La iglesia, camino de esperanza. Después de recibir el último mandato de Cristo: “Vayan por todo el mundo, prediquen, bauticen; el que crea y se bautice, se salvará”, marcharon los doce apóstoles a anunciar por todo el mundo las verdaderas fundamentales. La primera: Cristo resucitó y vive. Toda la fuerza de la campaña emprendida por ellos hasta dar su vida por propagar esa certeza, dependió de ese hecho, el triunfo de Cristo sobre la muerte.

José Rosario Ramírez M.

La habitación de Dios en nuestras vidas

La celebración de la memoria de todos los santos y de todos nuestros muertos es un marco importante para recordar aquella frase de San Agustín en sus Confesiones: “tu autem eras Deus interior intimo meo et superior summo meo” (pero Tú, mi Dios, eras la interioridad de mi intimidad y más grande que lo más grande mío). Podemos decir con otras palabras lo mismo: Dios habita mi vida. Este “habitar” es justamente permanecer en lo hondo de mi propia vida ya hecha y de mi vida por venir. Pero no es un permanecer pasivo como un observador extraño, sino un permanecer activo en la vida que he venido haciendo a través de todas mis decisiones y en esa vida mía que tengo que seguir haciendo en el futuro que me quede. Habitar no es un mero “estar”, es un “estar haciendo”.

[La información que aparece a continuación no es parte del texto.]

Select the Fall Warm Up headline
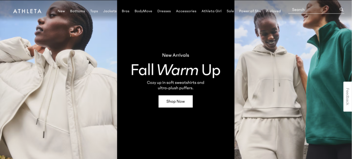 click(176, 70)
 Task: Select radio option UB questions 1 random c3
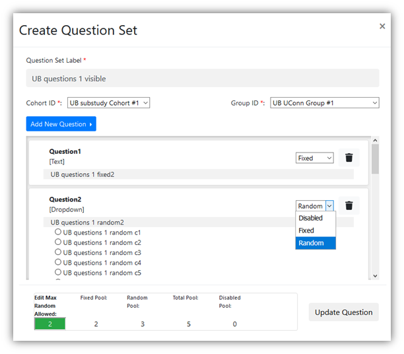pyautogui.click(x=58, y=252)
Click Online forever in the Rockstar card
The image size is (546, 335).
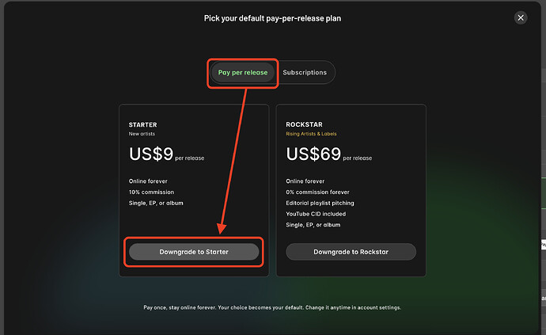[x=306, y=181]
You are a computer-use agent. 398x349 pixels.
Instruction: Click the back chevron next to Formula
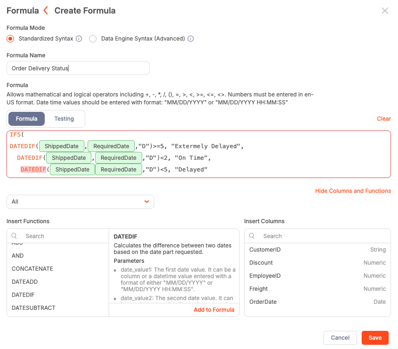click(x=45, y=10)
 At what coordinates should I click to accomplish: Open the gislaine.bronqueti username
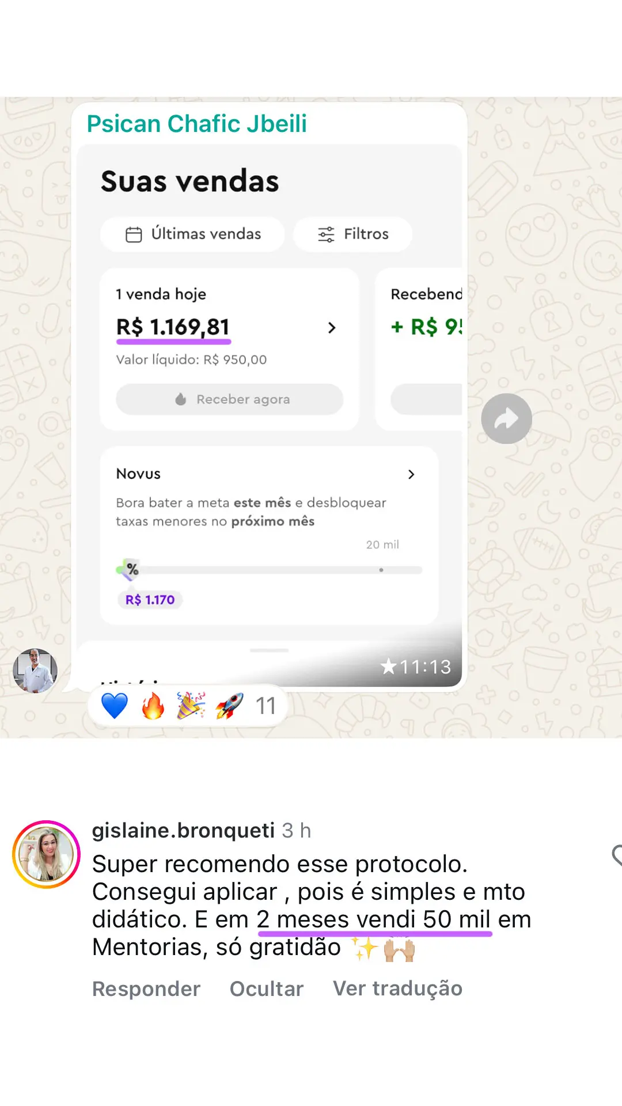click(x=183, y=830)
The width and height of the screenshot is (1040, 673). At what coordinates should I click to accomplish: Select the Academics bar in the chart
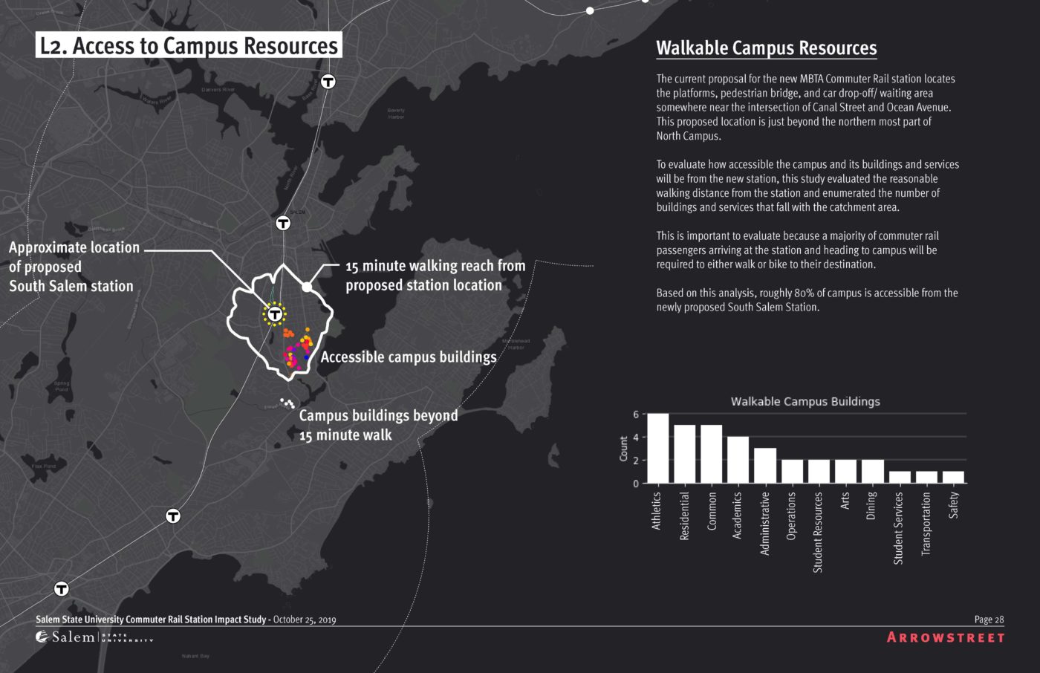[738, 460]
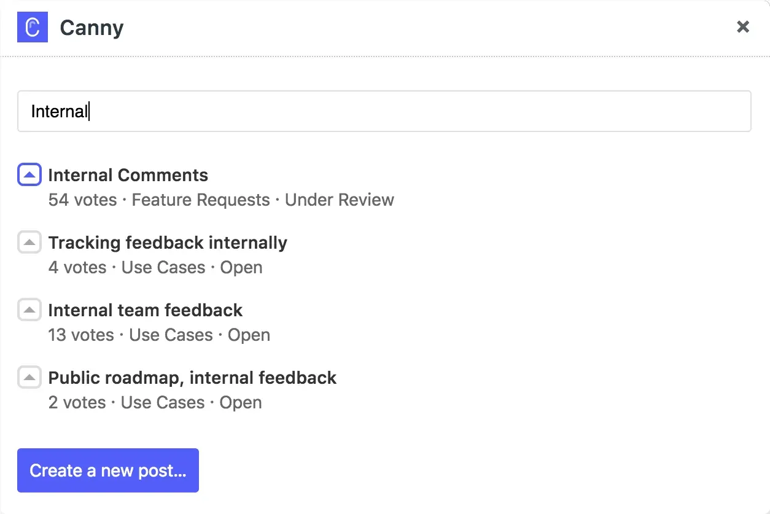The height and width of the screenshot is (514, 770).
Task: Click the Under Review status text
Action: [x=339, y=200]
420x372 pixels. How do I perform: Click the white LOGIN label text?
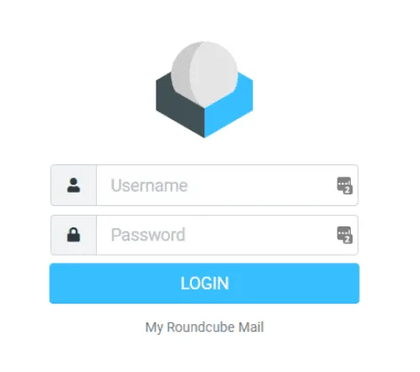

Nuestra vida es siempre algo por hacer de acuerdo con mi situación personal presente en la que me ha dejado lo ya vivido, de acuerdo con mis capacidades naturales y con las que he ido adquiriendo, y de acuerdo con las posibilidades que las diversas situaciones me irán abriendo. Pero no estoy solo en esta tarea porque resulta que Dios habita mi vida. Y esto quiere decir que no sólo cuento con las posibilidades que se me abren desde mi situación presente y desde lo que actualmente soy, sino que cuento también con las posibilidades que Dios abre para mi vida en esa su habitación. Es decir, Dios está abriendo posibilidades inéditas que surgen solamente de su habitar en mí. Posibilidades que yo puedo hacer mías o dejarlas pasar, pero que, primero, tengo que descubrir en lo hondo de mi propio corazón.

Apropiarse de esas posibilidades que Dios abre para mi propia vida en el hoy que vivo, en eso consiste la santidad de esa vida mía. Una posibilidad, pero no la única, es la apertura de aquélla que sólo Dios puede abrir para mí: la resurrección. Esto es lo que en estos dos días hemos celebrado: el habitar de Dios en nuestras vidas.